Von den 202 Deportierten waren 198 Berliner, darunter mehrere leitende Mitarbeiter der Reichsvereinigung der Juden, unter ihnen Arthur Lilienthal, Vorstandsmitglied der Reichsvereinigung und Stellvertretender Vorsitzender der Jüdischen Kultusvereinigung Berlin, Cora Berliner, Leiterin der Liquidationsstelle der Wanderungsabteilung und Paula Fürst, Leiterin der Schulabteilung.

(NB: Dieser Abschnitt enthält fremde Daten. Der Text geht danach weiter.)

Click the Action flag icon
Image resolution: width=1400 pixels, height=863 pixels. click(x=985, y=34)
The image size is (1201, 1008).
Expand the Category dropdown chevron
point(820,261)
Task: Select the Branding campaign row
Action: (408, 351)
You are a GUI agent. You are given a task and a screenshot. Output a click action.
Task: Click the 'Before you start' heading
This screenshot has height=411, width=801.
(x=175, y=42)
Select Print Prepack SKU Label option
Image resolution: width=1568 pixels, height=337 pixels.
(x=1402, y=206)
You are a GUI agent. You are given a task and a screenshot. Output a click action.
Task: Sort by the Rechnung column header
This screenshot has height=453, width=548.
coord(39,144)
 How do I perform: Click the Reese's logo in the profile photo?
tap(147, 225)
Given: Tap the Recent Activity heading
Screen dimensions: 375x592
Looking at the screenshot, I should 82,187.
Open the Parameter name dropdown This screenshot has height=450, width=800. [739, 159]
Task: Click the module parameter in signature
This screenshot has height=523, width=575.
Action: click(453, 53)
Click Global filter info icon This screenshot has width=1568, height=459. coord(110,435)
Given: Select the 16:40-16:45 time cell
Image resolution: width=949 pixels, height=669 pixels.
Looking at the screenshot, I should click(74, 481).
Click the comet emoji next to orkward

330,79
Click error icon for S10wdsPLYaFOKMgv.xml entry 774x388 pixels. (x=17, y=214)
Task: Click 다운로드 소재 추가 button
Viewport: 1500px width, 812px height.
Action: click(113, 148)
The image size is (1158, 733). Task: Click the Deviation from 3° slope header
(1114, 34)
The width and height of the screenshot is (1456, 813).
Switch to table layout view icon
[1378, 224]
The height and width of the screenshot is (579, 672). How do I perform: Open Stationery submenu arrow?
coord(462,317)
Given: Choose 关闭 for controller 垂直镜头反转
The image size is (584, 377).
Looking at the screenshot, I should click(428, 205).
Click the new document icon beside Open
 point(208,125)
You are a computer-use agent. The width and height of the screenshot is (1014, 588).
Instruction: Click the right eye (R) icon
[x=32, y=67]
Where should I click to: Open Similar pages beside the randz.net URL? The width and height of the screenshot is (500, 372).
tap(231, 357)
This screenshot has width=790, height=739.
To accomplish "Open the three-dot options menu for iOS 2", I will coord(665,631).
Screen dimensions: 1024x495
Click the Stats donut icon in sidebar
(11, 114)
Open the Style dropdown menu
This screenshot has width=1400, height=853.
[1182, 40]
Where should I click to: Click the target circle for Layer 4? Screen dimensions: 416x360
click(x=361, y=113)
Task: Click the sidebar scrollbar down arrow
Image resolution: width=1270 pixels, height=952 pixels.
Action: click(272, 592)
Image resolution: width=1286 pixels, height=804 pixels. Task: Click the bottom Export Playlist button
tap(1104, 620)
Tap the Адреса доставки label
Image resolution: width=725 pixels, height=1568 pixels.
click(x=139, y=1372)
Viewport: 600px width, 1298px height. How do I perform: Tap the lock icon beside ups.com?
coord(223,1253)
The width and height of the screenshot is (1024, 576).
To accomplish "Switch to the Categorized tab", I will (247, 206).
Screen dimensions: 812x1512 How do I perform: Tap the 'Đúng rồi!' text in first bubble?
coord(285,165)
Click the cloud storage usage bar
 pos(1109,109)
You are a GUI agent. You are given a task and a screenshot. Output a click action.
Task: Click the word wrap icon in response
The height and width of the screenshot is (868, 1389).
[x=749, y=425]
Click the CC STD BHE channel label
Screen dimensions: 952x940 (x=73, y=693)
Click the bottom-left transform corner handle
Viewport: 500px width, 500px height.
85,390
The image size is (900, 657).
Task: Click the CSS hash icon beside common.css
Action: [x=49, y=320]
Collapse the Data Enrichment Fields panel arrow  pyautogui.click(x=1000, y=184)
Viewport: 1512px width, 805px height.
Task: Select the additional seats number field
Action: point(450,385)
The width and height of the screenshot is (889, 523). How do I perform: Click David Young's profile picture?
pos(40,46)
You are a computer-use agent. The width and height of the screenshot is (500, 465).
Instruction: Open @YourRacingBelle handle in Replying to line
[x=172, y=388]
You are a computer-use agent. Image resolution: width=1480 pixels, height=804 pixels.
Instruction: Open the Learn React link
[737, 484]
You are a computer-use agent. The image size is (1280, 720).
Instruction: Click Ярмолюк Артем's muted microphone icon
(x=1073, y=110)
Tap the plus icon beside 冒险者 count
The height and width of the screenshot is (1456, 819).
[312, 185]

Der XVI. Transport wird auch als "Straftransport" der Reichsvereinigung bezeichnet [H. Henschel, Zeitschrift für die Geschichte der Juden 1972 (9), 33]. Allerdings muss berücksichtigt werden, dass im April und Mai 1942 bereits Abbaulisten von zusammen fast 300 Mitarbeitern der Reichsvereinigung bei der Gestapo engereicht werden mussten. Zum 25.6. wurde die Reorganisation der Reichsvereinigung mit Verkleinerung bzw. Zusammenlegung von Verwaltungstrukturen und zum 30.6. die Einstellung des jüdischen Schulbetriebs angeordnet. Die Deportation der Abteilungsleiter von Wanderungs- und Schulabteilung könnte daher auch mit diesen Maßnahmen im Zusammenhang stehen. Insgesamt sind in der Transportliste 50 Personen aufgeführt, die als Angestellte (28), Kaufmann (6), Sachbearbeiter (5, einschl. Cora Berliner und Paula Fürst), Registrator (3), Konsulent (2) sowie als Buchhalterin, Stenotypistin, Sekretärin, Bürohilfe, Bote (jeweils 1) und "Vorst.Mitgl. d. J.K." (Arthur Lilienthal) tätig waren. Diese Bezeichnungen deuten auf Verwaltungsangestellte der Reichsvereinigung hin. In der Tat sind viele von ihnen bereits auf Gehaltslisten der Zentrale der Reichsvereinigung von Ende 1940 zu finden [Bundesarchiv, R 8150/64]. 4 Namen sind in der Liste gestrichen worden, so dass 46 aus dem genannten Personenkreis zusammen mit ihren Familien deportiert wurden.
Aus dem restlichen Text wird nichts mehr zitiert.